Tome I - MERLIN
- Chapitre VIII (suite)

-2-


Au moment où il la surprit, Viviane était assise au bord de l'eau, un livre ouvert sur les genoux. L'approche du cavalier, écartant au passage les menues branches du sentier, ne lui fit même pas lever la tête. Elle semblait lire mais, en cachette, elle l'observait dans le miroir de la fontaine.
Merlin sourit de sa ruse innocente. Viviane était encore plus belle qu'il ne l'imaginait. Déjà il oubliait ses préventions anciennes pour ne plus songer qu'à la douceur de l'heure présente.
"Gentille pucelle, lui dit-il, en faisant avancer son cheval de quelques pas, qui êtes-vous et que faites-vous là ? Celui qui vous a enseigné à lire dans ce grand livre devait être bien savant !"
Elle referma son livre, le déposa près d'elle, sur la dalle de pierre qui lui servait de siège et, souriante, lui répondit le plus doucement du monde :
"Pourquoi m'interrogez-vous, ô mon maître ! vous qui savez toute chose ? Je m'appelle Viviane, mon père demeure dans ce manoir.
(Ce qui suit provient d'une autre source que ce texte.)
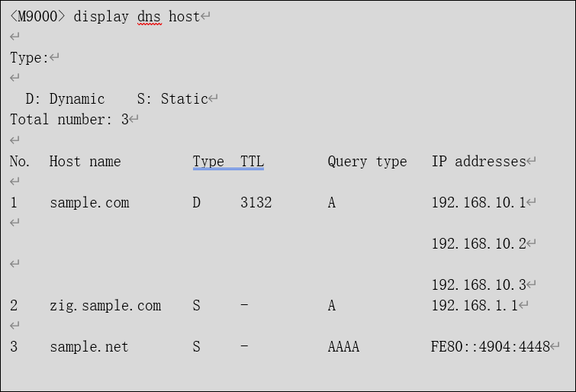Image resolution: width=576 pixels, height=392 pixels.
Task: Click the IP address 192.168.10.1
Action: [x=478, y=203]
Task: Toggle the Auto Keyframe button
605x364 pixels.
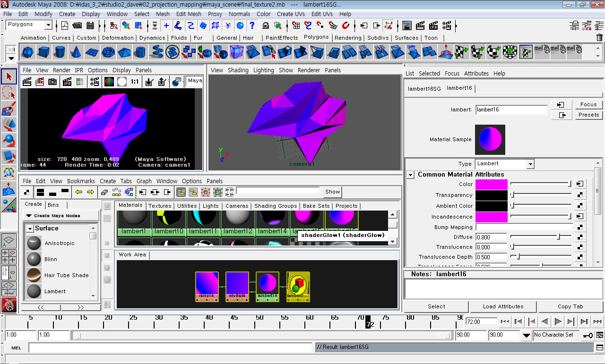Action: [588, 335]
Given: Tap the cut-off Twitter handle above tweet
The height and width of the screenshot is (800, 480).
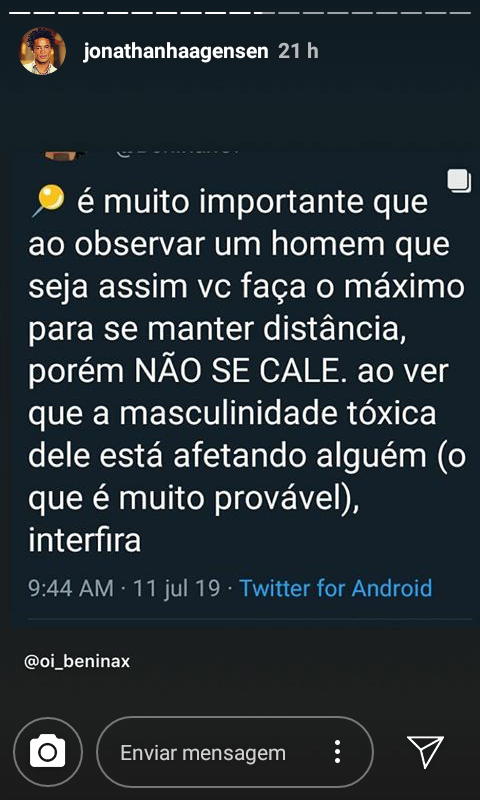Looking at the screenshot, I should pyautogui.click(x=178, y=152).
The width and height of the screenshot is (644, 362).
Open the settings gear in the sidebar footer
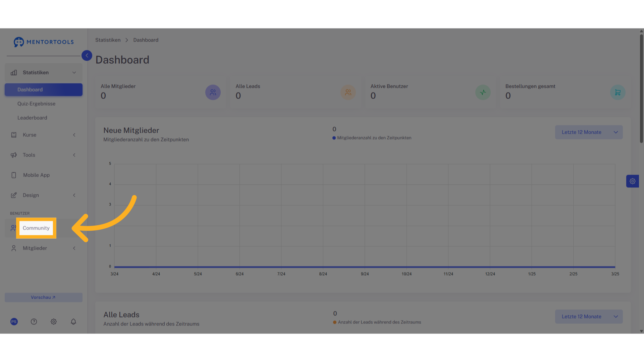(54, 322)
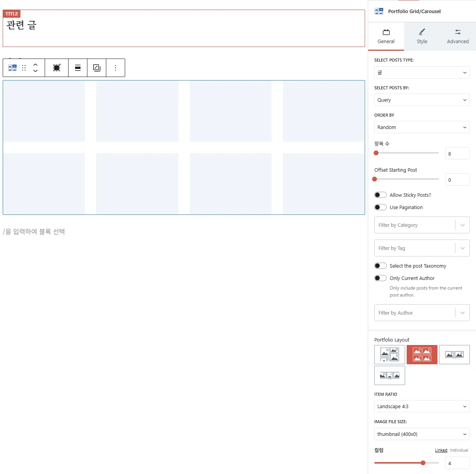The width and height of the screenshot is (476, 474).
Task: Switch to the Style tab
Action: 422,37
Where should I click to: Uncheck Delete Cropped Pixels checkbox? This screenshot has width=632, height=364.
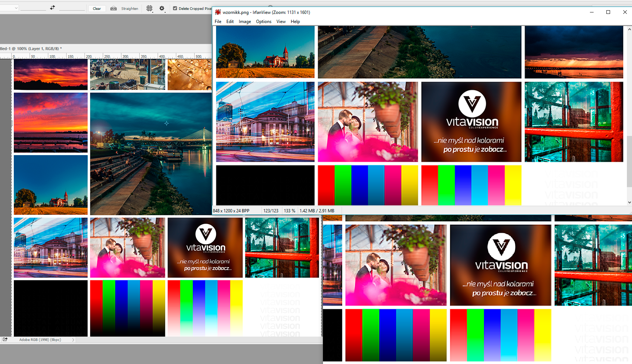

Il m'a appris le peu que je sais... et maintenant j'attends vos enseignements."
Merlin descendit de cheval et s'approcha de la jeune fille. Celle-ci le regardant cette fois dans les yeux, lui sourit de nouveau sans nulle crainte.

Ses pieds nus effleuraient la surface de la fontaine et, par jeu, elle en frappait l'eau ; si bien que quelques gouttelettes rejaillirent jusqu'au visage de Merlin. Il les essuya du revers de la main, comme si elles eussent été des larmes. Mais quel avertissement ou quel présage, eût encore pu l'atteindre et le sauver alors que sa merveilleuse connaissance des choses à venir n'avait pas su le détourner d'une telle rencontre.
Et Merlin sourit à son tour.
« Vous avez eu un bon maître lui dit-il. Pourquoi en cherchez-vous un autre ? »
Toujours ingénument elle répondit :
« Un père ne saurait tout apprendre à sa fille ».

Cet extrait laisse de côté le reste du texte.